PROBLEM TO SOLVE:
Let the output be exactly the lines from the one containing "抖音宝妈直播能赚钱吗 (33, 2285)" through the end of the records below, both included.

[Stored records]
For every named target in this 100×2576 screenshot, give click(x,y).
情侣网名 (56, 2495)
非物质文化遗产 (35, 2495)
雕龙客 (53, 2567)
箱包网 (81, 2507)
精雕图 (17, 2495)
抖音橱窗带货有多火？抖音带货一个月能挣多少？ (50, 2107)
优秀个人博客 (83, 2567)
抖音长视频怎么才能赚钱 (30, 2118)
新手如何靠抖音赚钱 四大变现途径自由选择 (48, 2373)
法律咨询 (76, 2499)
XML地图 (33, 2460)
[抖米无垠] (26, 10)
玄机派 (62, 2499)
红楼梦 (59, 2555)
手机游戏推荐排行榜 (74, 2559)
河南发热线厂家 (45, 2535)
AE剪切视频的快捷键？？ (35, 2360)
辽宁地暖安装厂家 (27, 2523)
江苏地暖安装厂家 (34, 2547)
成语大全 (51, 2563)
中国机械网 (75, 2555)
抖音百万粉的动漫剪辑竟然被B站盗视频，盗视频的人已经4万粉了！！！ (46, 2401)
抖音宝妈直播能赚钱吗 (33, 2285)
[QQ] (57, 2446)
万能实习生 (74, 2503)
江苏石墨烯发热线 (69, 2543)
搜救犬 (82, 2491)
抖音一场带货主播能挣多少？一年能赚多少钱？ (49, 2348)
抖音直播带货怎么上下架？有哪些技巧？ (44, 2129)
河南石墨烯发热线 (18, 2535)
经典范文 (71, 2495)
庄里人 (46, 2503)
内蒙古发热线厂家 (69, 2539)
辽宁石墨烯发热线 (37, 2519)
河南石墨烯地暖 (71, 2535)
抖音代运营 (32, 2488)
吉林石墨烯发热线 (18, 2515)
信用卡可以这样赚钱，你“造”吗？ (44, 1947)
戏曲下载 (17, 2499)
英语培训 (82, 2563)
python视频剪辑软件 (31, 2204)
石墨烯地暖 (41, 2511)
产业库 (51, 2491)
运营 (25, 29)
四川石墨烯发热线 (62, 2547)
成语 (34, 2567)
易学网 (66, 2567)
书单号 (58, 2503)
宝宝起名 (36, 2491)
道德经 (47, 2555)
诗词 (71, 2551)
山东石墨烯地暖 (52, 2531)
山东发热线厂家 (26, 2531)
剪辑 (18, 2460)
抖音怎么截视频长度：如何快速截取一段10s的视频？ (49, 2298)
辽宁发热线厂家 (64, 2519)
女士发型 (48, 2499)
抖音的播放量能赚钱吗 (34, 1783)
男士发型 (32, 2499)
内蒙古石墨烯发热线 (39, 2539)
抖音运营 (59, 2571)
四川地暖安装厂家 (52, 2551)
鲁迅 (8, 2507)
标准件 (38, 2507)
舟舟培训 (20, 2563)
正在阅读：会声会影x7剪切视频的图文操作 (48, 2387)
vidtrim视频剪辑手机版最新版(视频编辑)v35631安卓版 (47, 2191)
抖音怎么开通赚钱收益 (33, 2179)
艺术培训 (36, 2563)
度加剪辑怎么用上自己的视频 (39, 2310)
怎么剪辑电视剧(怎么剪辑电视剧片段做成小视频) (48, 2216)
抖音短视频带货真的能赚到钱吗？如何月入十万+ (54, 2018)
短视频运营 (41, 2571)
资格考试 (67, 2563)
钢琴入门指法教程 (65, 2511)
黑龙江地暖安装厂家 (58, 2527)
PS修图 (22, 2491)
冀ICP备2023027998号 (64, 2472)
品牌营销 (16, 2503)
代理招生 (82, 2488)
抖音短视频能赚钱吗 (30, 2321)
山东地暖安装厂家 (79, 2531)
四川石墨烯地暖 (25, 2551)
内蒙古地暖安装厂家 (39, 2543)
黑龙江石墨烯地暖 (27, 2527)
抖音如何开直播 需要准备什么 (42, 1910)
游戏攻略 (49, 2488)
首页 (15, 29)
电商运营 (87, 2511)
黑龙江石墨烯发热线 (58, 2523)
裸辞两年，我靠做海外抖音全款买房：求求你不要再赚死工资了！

SOLUTION FOR THIS EXERCISE:
抖音宝妈直播能赚钱吗 (33, 2285)
[QQ] (57, 2446)
万能实习生 (74, 2503)
江苏石墨烯发热线 (69, 2543)
搜救犬 (82, 2491)
抖音一场带货主播能挣多少？一年能赚多少钱？ (49, 2348)
抖音直播带货怎么上下架？有哪些技巧？ (44, 2129)
河南石墨烯发热线 (18, 2535)
经典范文 (71, 2495)
庄里人 (46, 2503)
内蒙古发热线厂家 (69, 2539)
辽宁石墨烯发热线 (37, 2519)
河南石墨烯地暖 (71, 2535)
抖音代运营 (32, 2488)
吉林石墨烯发热线 (18, 2515)
信用卡可以这样赚钱，你“造”吗？ (44, 1947)
戏曲下载 (17, 2499)
英语培训 (82, 2563)
python视频剪辑软件 (31, 2204)
石墨烯地暖 (41, 2511)
产业库 (51, 2491)
运营 (25, 29)
四川石墨烯发热线 (62, 2547)
成语 (34, 2567)
易学网 (66, 2567)
书单号 (58, 2503)
宝宝起名 (36, 2491)
道德经 (47, 2555)
诗词 (71, 2551)
山东石墨烯地暖 (52, 2531)
山东发热线厂家 (26, 2531)
剪辑 (18, 2460)
抖音怎么截视频长度：如何快速截取一段10s的视频？ (49, 2298)
辽宁发热线厂家 (64, 2519)
女士发型 (48, 2499)
抖音的播放量能赚钱吗 (34, 1783)
男士发型 (32, 2499)
内蒙古石墨烯发热线 (39, 2539)
抖音运营 (59, 2571)
四川地暖安装厂家 (52, 2551)
鲁迅 (8, 2507)
标准件 (38, 2507)
舟舟培训 (20, 2563)
正在阅读：会声会影x7剪切视频的图文操作 (48, 2387)
vidtrim视频剪辑手机版最新版(视频编辑)v35631安卓版 (47, 2191)
抖音怎么开通赚钱收益 (33, 2179)
艺术培训 (36, 2563)
度加剪辑怎么用上自己的视频 (39, 2310)
怎么剪辑电视剧(怎么剪辑电视剧片段做成小视频) (48, 2216)
抖音短视频带货真的能赚到钱吗？如何月入十万+ (54, 2018)
短视频运营 (41, 2571)
资格考试 (67, 2563)
钢琴入门指法教程 (65, 2511)
黑龙江地暖安装厂家 (58, 2527)
PS修图 (22, 2491)
冀ICP备2023027998号 (64, 2472)
品牌营销 (16, 2503)
代理招生 (82, 2488)
抖音短视频能赚钱吗 (30, 2321)
山东地暖安装厂家 (79, 2531)
四川石墨烯地暖 (25, 2551)
内蒙古地暖安装厂家 (39, 2543)
黑龙江石墨烯地暖 (27, 2527)
抖音如何开直播 需要准备什么 (42, 1910)
游戏攻略 (49, 2488)
首页 (15, 29)
电商运营 (87, 2511)
黑龙江石墨烯发热线 (58, 2523)
裸辞两年，我靠做海外抖音全款买房：求求你不要再赚死工资了！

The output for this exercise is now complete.